----- Excerpt to read -----

Skip to content

git-author-stats

test PyPI version

This package provides a CLI and library for extracting author "stats" (insertions and deletions) for a Git repository or Github organization.

Under the hood, these metrics are obtained by:

  1. Cloning truncated versions of all specified repositories (or all repositories in a specified Github organizations) into temp directories
  2. Calculating a series of date ranges based on the temporal limits and frequency you've specified
  3. Using git log --numstat to get a count of the insertions and deletions made by each author during each date range

Please note that this package does not provide functionality for aggregation or analysis of the metrics extracted, instead the output is provided in a format suitable for use with tools such as polars, pandas, and pyspark.

All stats obtained from this package will be unique when grouped by url + commit + author_name + file, and include the following fields:

  • url (str): The URL of the repository (provided because stats for multiple repositories can be obtained with one function call or command)

----- Entries provided -----

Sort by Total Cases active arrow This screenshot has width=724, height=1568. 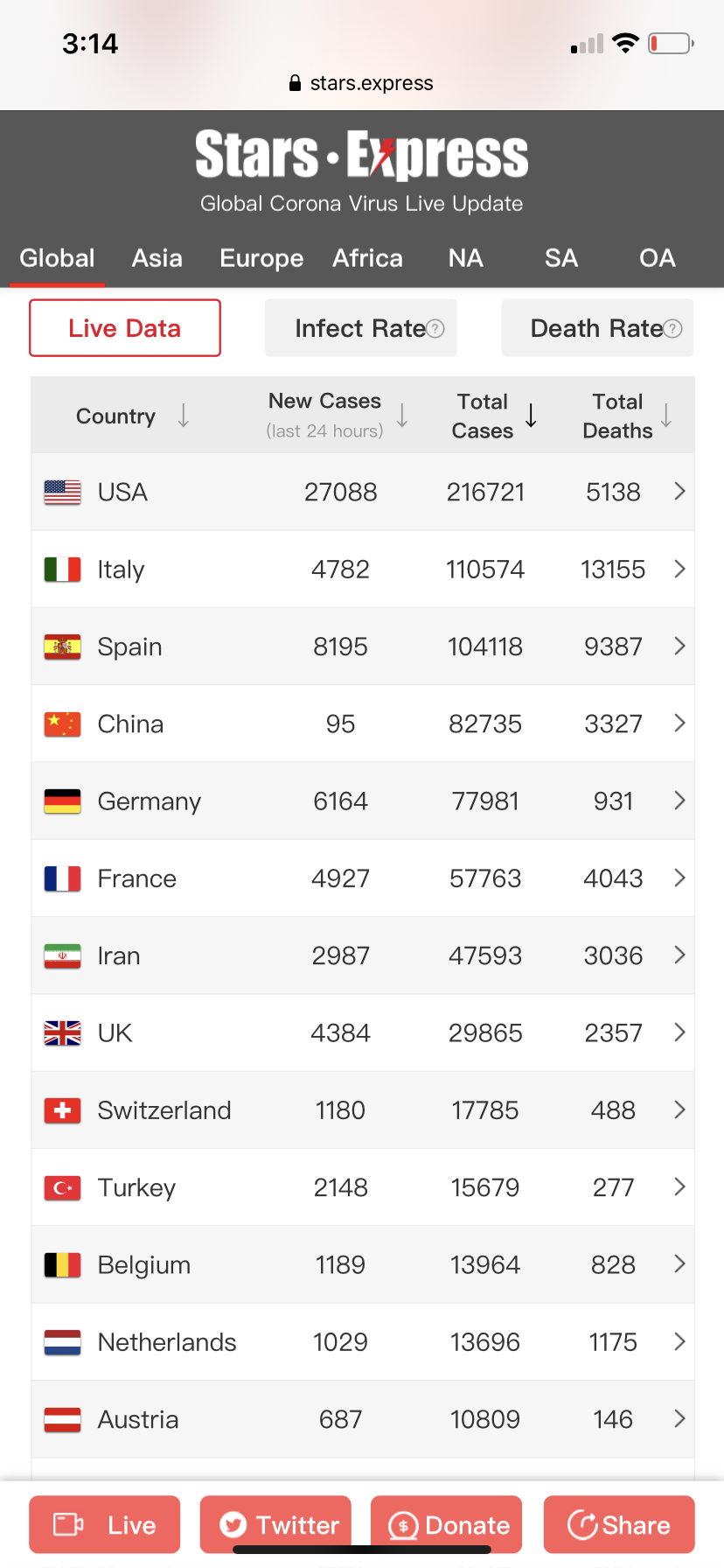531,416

-----
----- Entries provided -----

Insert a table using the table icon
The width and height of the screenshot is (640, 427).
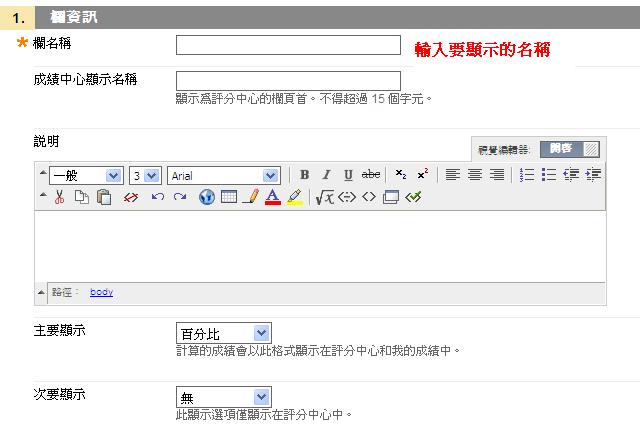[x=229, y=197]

-----

→ **Exercise**: In the git-author-stats page, which git command produces the counts of insertions and deletions made by each author during each date range?

→ **Completed exercise**: git log --numstat